From owner-freebsd-hackers  Tue Mar 10 16:40:38 1998
Return-Path: <owner-freebsd-hackers@FreeBSD.ORG>
Received: (from majordom@localhost)
          by hub.freebsd.org (8.8.8/8.8.8) id QAA11566
          for freebsd-hackers-outgoing; Tue, 10 Mar 1998 16:40:38 -0800 (PST)
          (envelope-from owner-freebsd-hackers@FreeBSD.ORG)
Received: from smtp01.primenet.com (smtp01.primenet.com [206.165.6.131])
          by hub.freebsd.org (8.8.8/8.8.8) with ESMTP id QAA11538
          for <hackers@FreeBSD.ORG>; Tue, 10 Mar 1998 16:40:29 -0800 (PST)
          (envelope-from tlambert@usr08.primenet.com)
Received: (from daemon@localhost)
	by smtp01.primenet.com (8.8.8/8.8.8) id RAA29448;
	Tue, 10 Mar 1998 17:40:29 -0700 (MST)
Received: from usr08.primenet.com(206.165.6.208)
 via SMTP by smtp01.primenet.com, id smtpd029406; Tue Mar 10 17:40:26 1998
Received: (from tlambert@localhost)
	by usr08.primenet.com (8.8.5/8.8.5) id RAA13485;
	Tue, 10 Mar 1998 17:40:23 -0700 (MST)
From: Terry Lambert <tlambert@primenet.com>
Message-Id: <199803110040.RAA13485@usr08.primenet.com>
Subject: Re: Fault tolerance issues
To: shimon@simon-shapiro.org
Date: Wed, 11 Mar 1998 00:40:23 +0000 (GMT)
Cc: tlambert@primenet.com, hackers@FreeBSD.ORG
In-Reply-To: <XFMail.980310120648.shimon@simon-shapiro.org> from "Simon Shapiro" at Mar 10, 98 12:06:48 pm
X-Mailer: ELM [version 2.4 PL25]
MIME-Version: 1.0
Content-Type: text/plain; charset=US-ASCII
Content-Transfer-Encoding: 7bit
Sender: owner-freebsd-hackers@FreeBSD.ORG
Precedence: bulk
X-Loop: FreeBSD.ORG

> >> I always wondered why this is not so.  Not even after sync(2).
> > 
> > With the old sync process (updated, not syncer), it wasn't very
> > cost effective.  It would happen on every sync.
> 
> ``Cost Effective'' in what way?  Losing a critical file, or corrupting an
> on-line database is a lot less effective than n% loss of speed.  N can be
> pretty large here, if you ask users who are in the know.
> 
> Again, a switch will be the best solution.  Dia in the level of security or
> reliability you desire.

You misunderstand.  A soft read-only marking is only instituted if there
is no dirty data to be written.  The difference is in reboot time, since
the *only* thing wrong with the disk is the clean flag isn't set and the
superblock information that isn't automagically replicated is out of sync.

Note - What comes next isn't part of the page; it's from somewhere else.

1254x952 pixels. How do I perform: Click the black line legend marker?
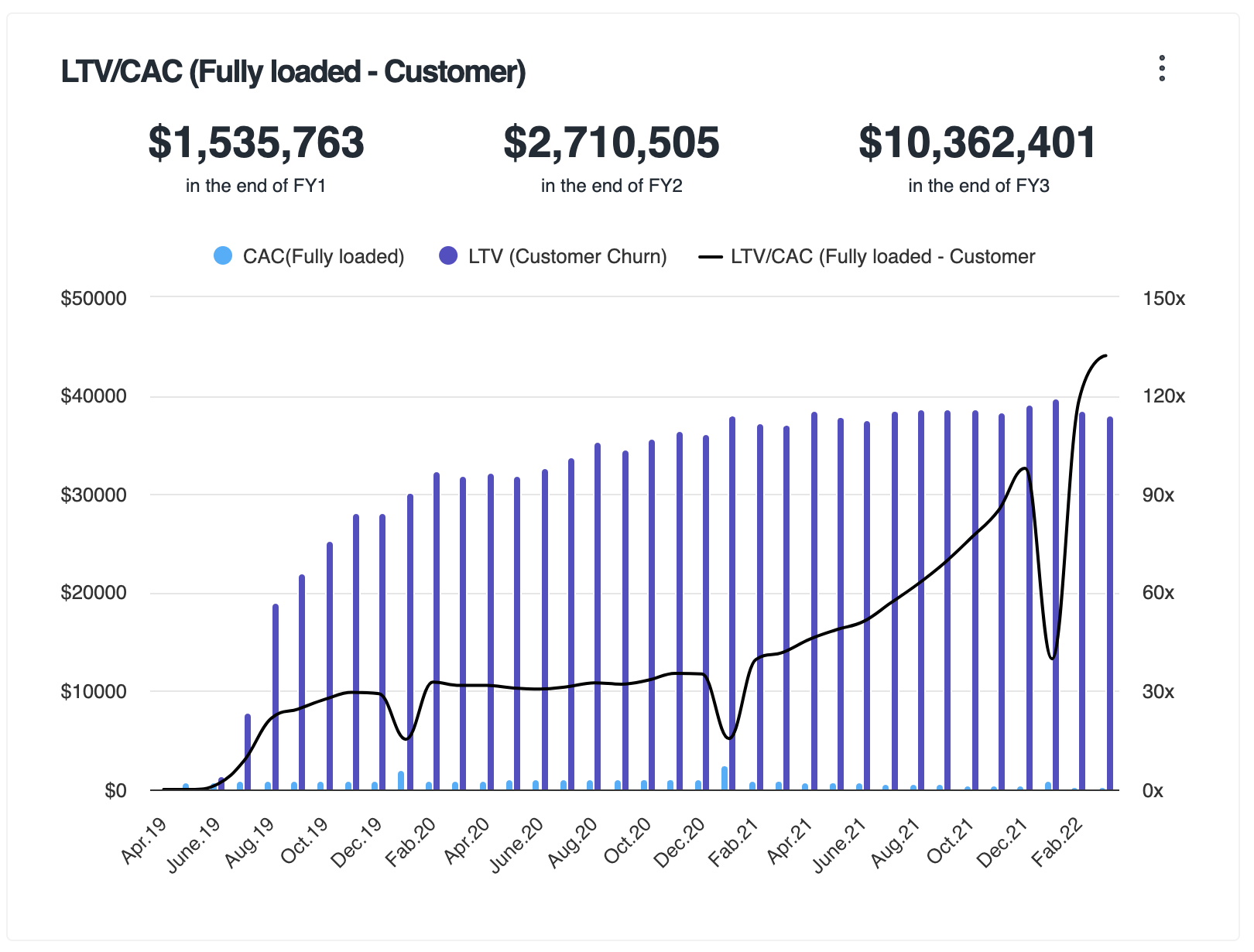711,256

It saves you fsck time after an ungraceful shutdown from a quiescent
state, nothing more.

It wasn't cost effective in the sense that if you marked and unmarked
the thing after every sync, you were marking it frequently enough
that the unmarking represented a significant start latency in the
median to high load case (where the sync wrote all outstanding
dirty data, but there would immediately be more dirty data that
needed written the next time).

With the syncer process, the sync clock puts a delay between when
the last data in and the last data out -- a sliding window in which
you would not "unship the heads" so to speak.

The entire window would need to be emptied for you to mark the
volume soft read-only, and you would have an entire sync clock in which
to "unship the heads".

Basically, you'd implement this by saying "at the next sync interval,
immediatle write the superblock as dirty, and on completion, mark
the FS non-soft-RO.


> > The difference is SFT (*Software* Fault Tolerance); that's why Novell
> > is still making money in the server market (or at least one of the
> > reasons).
> 
> How many Novell servers have you seen without a UPS behind them?

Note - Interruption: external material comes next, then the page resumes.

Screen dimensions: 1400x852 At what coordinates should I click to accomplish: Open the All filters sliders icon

Generally, or at Novell?  Generally, quite a few.

Novell has this luxury because their threading is coopertive tasking
with explicit yield (unless you yield, all operations run to completion,
so you are never more than one operation away from ground state; like
running with sync mounts on the pre-soft updates FFS).

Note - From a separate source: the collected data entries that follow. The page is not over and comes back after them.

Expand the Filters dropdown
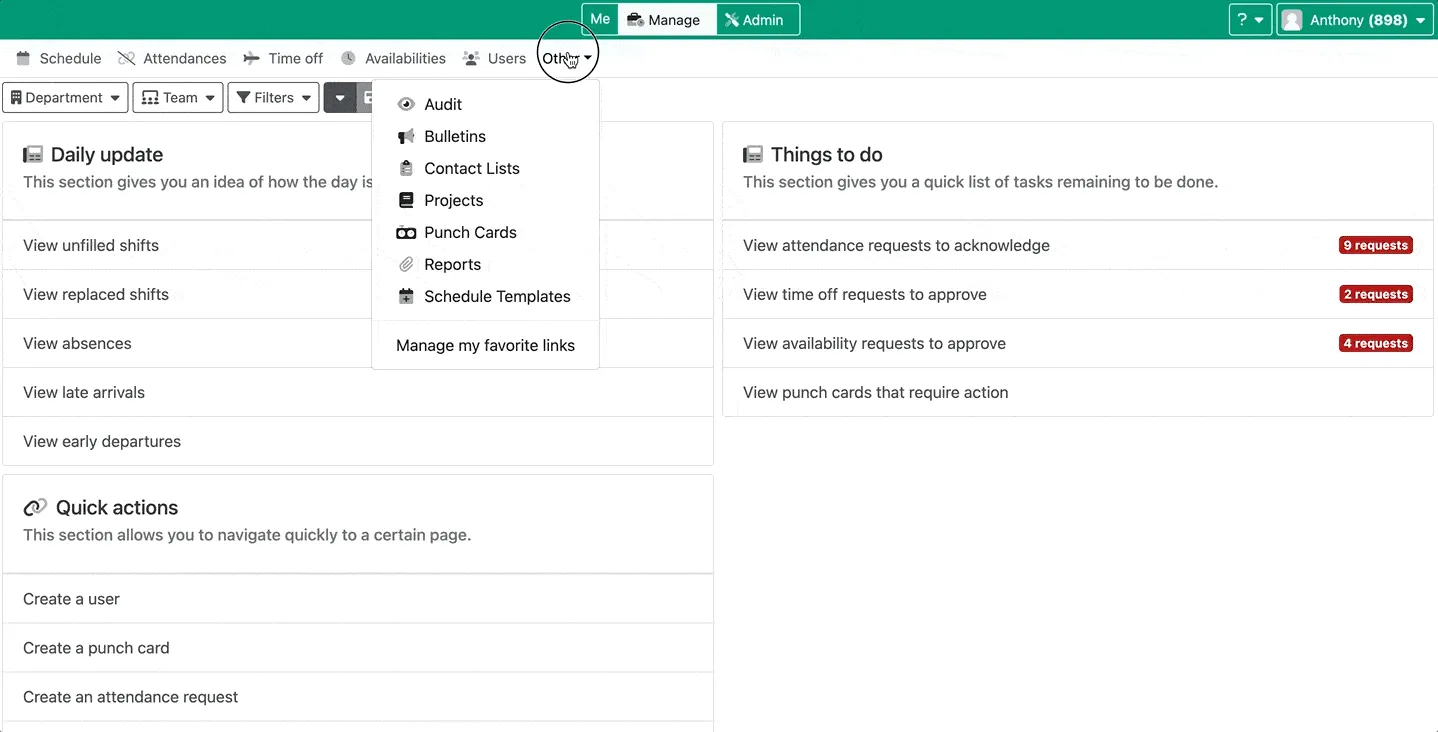 click(273, 97)
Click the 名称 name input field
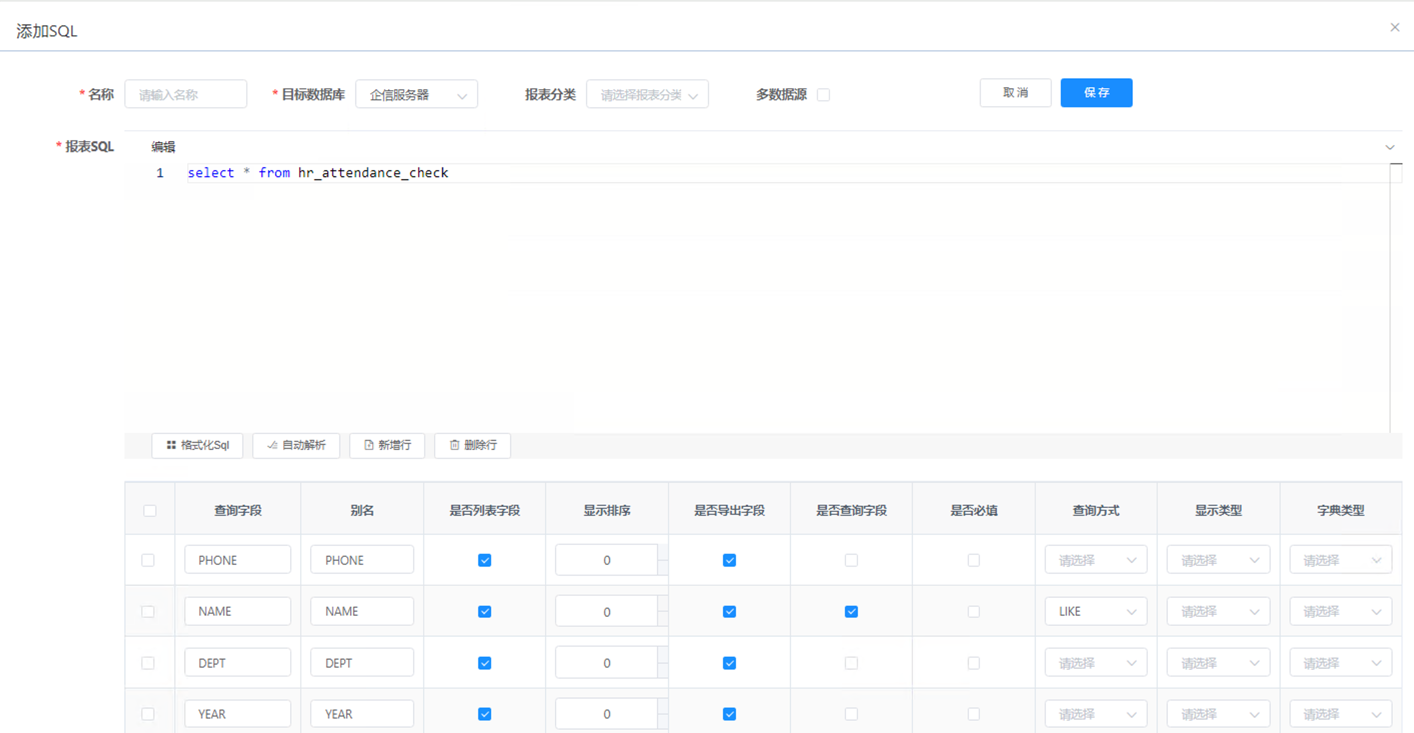1414x733 pixels. [185, 93]

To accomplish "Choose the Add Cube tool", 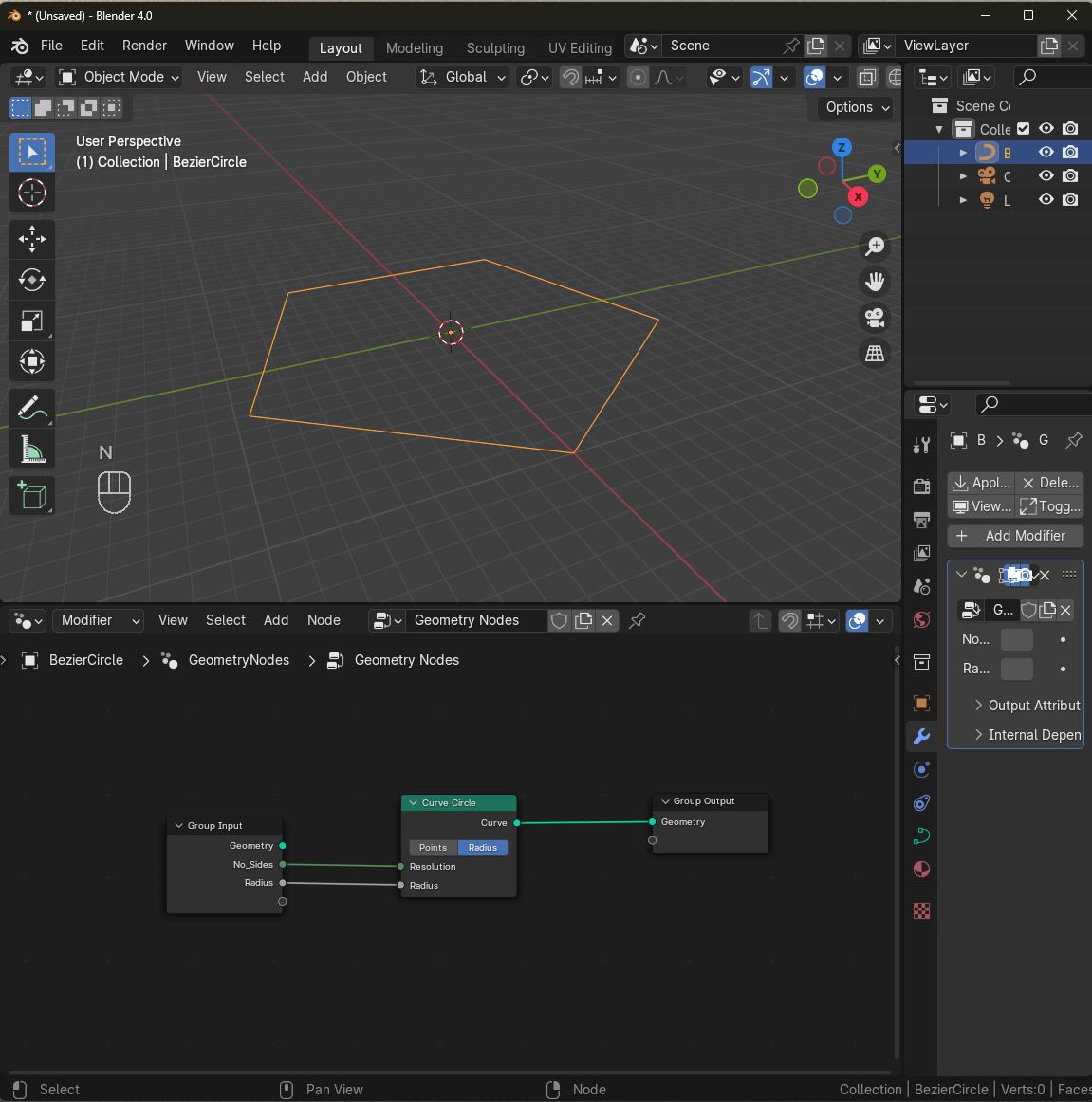I will tap(31, 496).
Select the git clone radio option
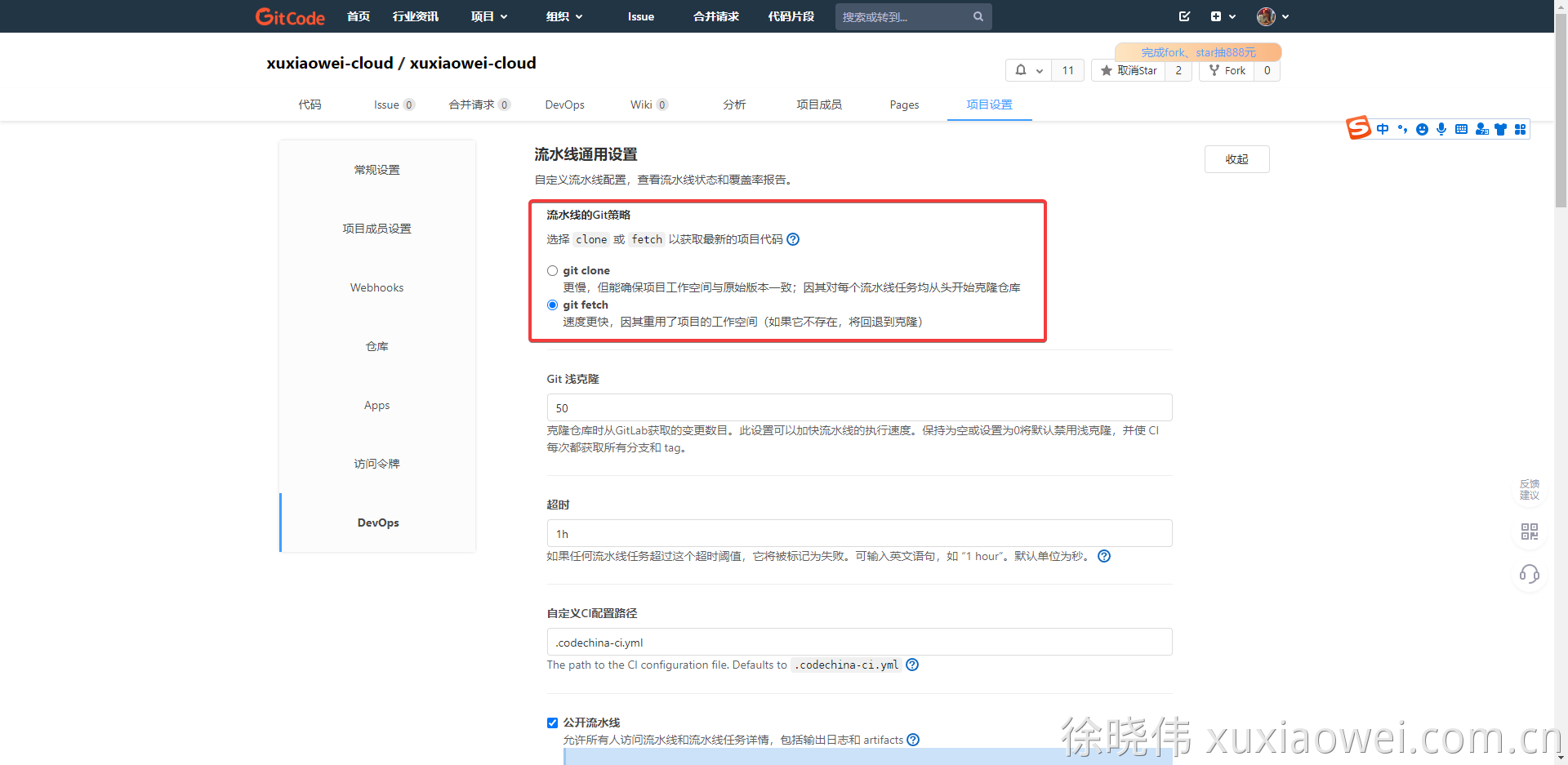Image resolution: width=1568 pixels, height=765 pixels. 553,271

> Again, MHO is that software should protect against abrupt termination as
> well as it can.  But, it is OK to clearly define the constraints, and say
> ``For this I need at least n seconds of continued processing time''.

"Seconds" is a *long* time.  I was thinking no more than 30uS or even
25uS in those country too poor to afford 60 sine waves per duty cycle ;-).

If you are thinking about checkpoint/restart -- well, that's a whole
different ballgame.  You will need to either revisit memory overcommit,
or have a checkpoint reserve equal to the amount of kernel memory plus
a startup reserve to less you restore state (or reserve a set amount
of main RAM for the job, but that's wasteful).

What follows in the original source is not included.